Yet Another Personal Site. Again, With Feeling.
If I really sit down and think about how many personal websites I have built, I have a solid habit of spending a lot of time on designing and building them. And then immediately proceeding to never touch them again, even with the express intent of making it easy on myself by using a content management system. Which means, they were grossly over-engineered and required constant code and maintenance to just keep running.
Let’s take a running tally of what past systems I can even remember using:
- Drupal
- Joomla
- WordPress
- Ghost
- Orchard
- Sitefinity
- Laravel
The big thing I noticed is that I had fun building them and integrating my design into them, but soon it became a chore to maintain updates and plugins. It was less about the content and more about the content system. That, in our industry, is technical debt.
Payload
My last site, built back in 2018, was in Laravel because I was very familiar with it and most content management systems of that time period. At the time I was building massive websites for large clients at a web firm in St. Louis.
This time I was going to do it differently. I now have an R&D background leading and mentoring teams in planning, architecting, and developing massive systems built on microservices, message brokers, IoT, container orchestration, etc. I know what complexity means to a system now.
After spending a couple of nights doing research and reading documentation, I decided that the combination of Payload and React would be the best possible solution for what I was after.
Every frontend developer knows about Angular, React, Vue and Svelte frameworks. My answer for content was Payload and its features:
- Code first (TypeScript which plays well with the above frameworks)
- Open Source
- Local API, REST, GraphQL
- Auth, access control, uploads, versioning, scheduling are baked in
- Next.js
- Minimal but powerful and extensible admin UI
- Multi-author with editorial workflows
The first version of the site was done. I just needed to start writing content. I spun up my Docker container in OrbStack.
It was amazing.
Until I realized I was doing the same thing again. I was running a database and an admin UI just for myself to publish things to the web.
I built the first version of this site on a really good CMS and still tore it out.
It was my fault and not a problem with Payload. If you haven’t had time to check it out, you definitely should. It can even do e-commerce.
There had to be something less complex with fewer features, which required me to step away from my assumptions of what I needed.
The Lesson
Every personal site I have ever built failed the same way. I kept choosing infrastructure engineered for multiple writers and editorial workflows when there was only ever going to be one of me. Same pattern, different decade.
Perfection is achieved, not when there is nothing more to add, but when there is nothing left to take away.
— Antoine de Saint-Exupéry
I love minimalism. Everything has a place and a purpose. I apply this to my house, vehicle, outdoor kit, fishing equipment, guitar pedal board, etc. Why not apply it to my personal site? Sometimes, “keep it simple stupid” is the best course of action.
I was worried about using the “popular” stack and not about what would be enjoyable for me to write in. What I needed was simplicity outside of work. I made a short list of essentials.
- No build pipelines. I write and maintain pipelines in Microsoft DevOps and GitHub Actions at work all the time.
- Only use TypeScript when absolutely necessary.
- Static HTML by default. Virtual DOM only where I explicitly opt in.
- E2E testing for my personal site felt absurd.
- No database. No admin UI. No authentication.
The main thing I decided: My job is complicated, my website shouldn’t be.
Why Astro
Immediately, I went back into research mode.
I had heard of Astro a couple of years ago, but didn’t pay it too much attention. As I pored over the documentation, I had Claude and Gemini do a breakdown on my requirements versus functionality.

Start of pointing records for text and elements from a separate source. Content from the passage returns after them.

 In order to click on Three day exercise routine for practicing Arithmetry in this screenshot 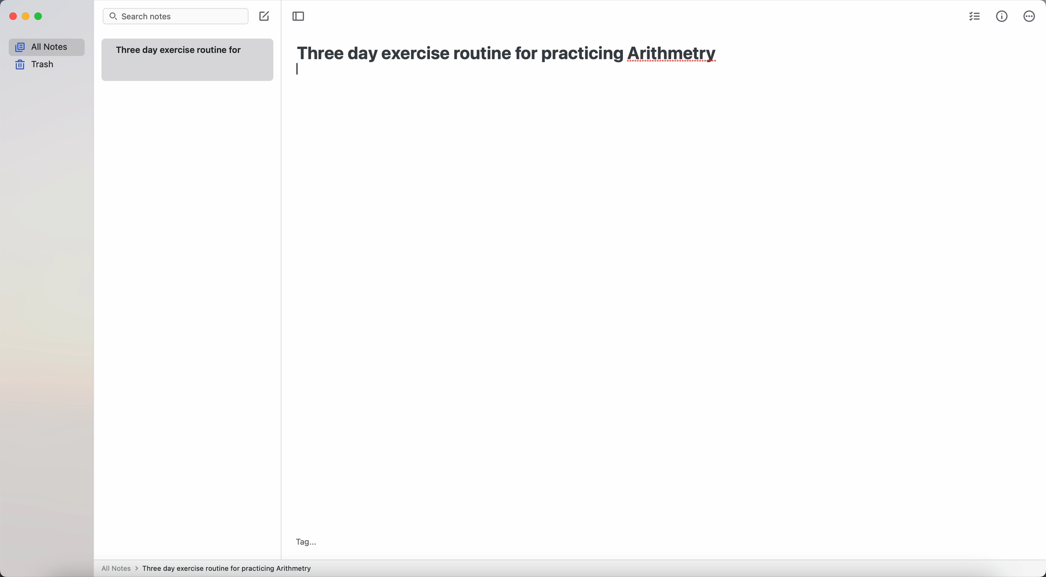, I will do `click(229, 569)`.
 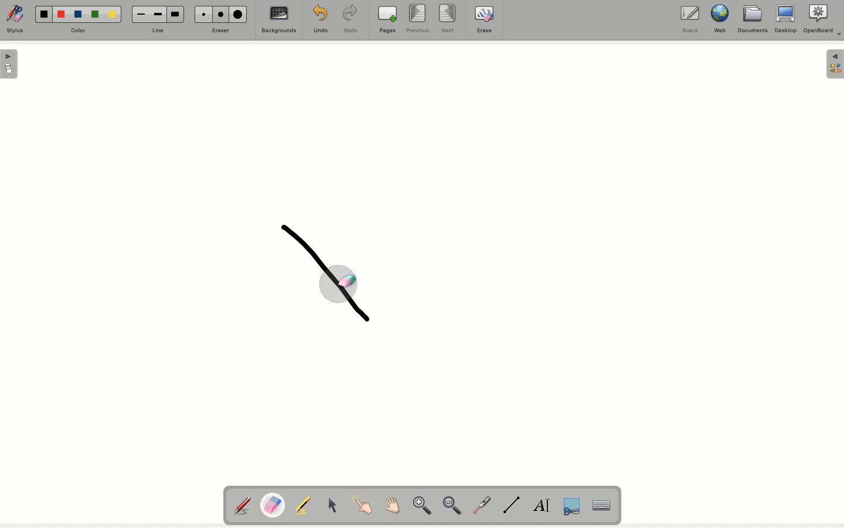 I want to click on Color, so click(x=82, y=28).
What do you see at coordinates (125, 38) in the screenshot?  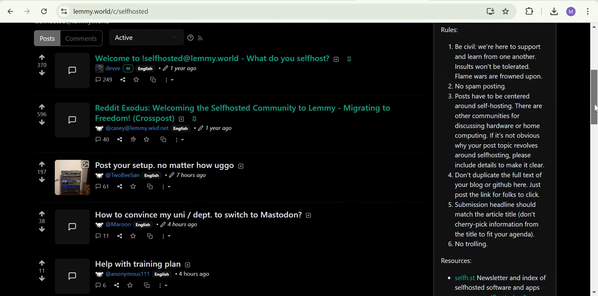 I see `sctive` at bounding box center [125, 38].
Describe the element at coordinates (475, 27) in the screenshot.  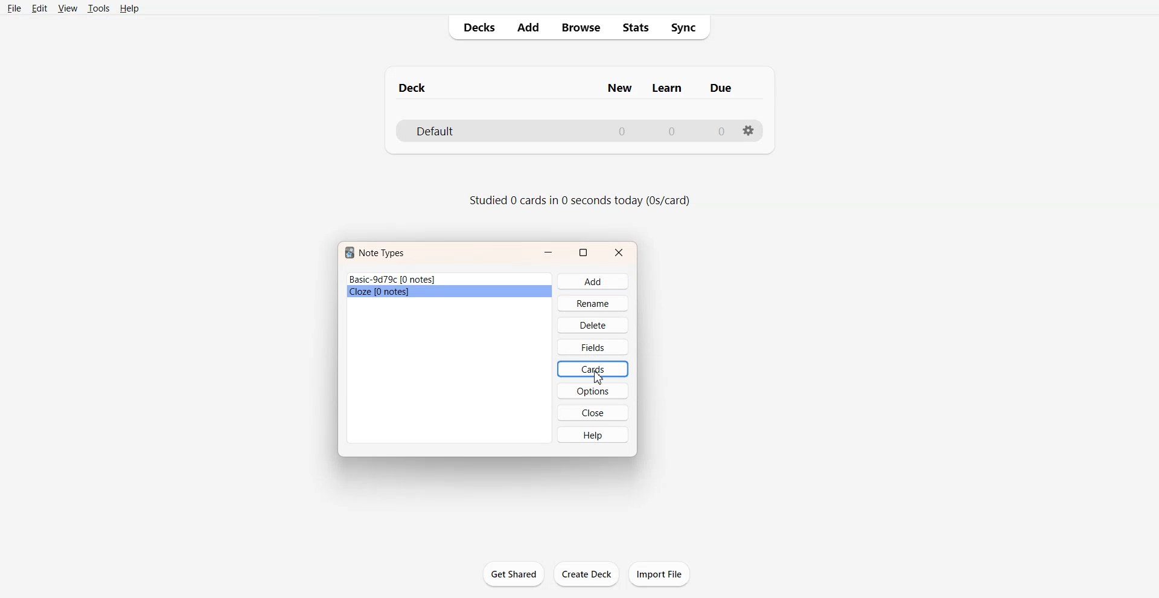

It was a Eureka moment. ZERO TypeScript by default. If I wanted to extend it, I had islands. I use Markdown every day. Everything is static and it’s portable. And I don’t have to worry about content security. Every box checked.
The Supporting Cast
Of course, I had to make it mine because I like to tinker. The site shows what I am currently listening to on Spotify because I love music. I added a script that fetches book and game cover art and their links on deployment. I have my own journal.
“The Bench” is where I imagine myself sitting on a park bench in deep thought.
It’s simple. It works and it’s extensible.
The cheapest, fastest, and most reliable components of a computer system are those that aren’t there.
— Gordon Bell
The bench is built. It’s not fancy or ornate. The point was always just the sitting and thinking.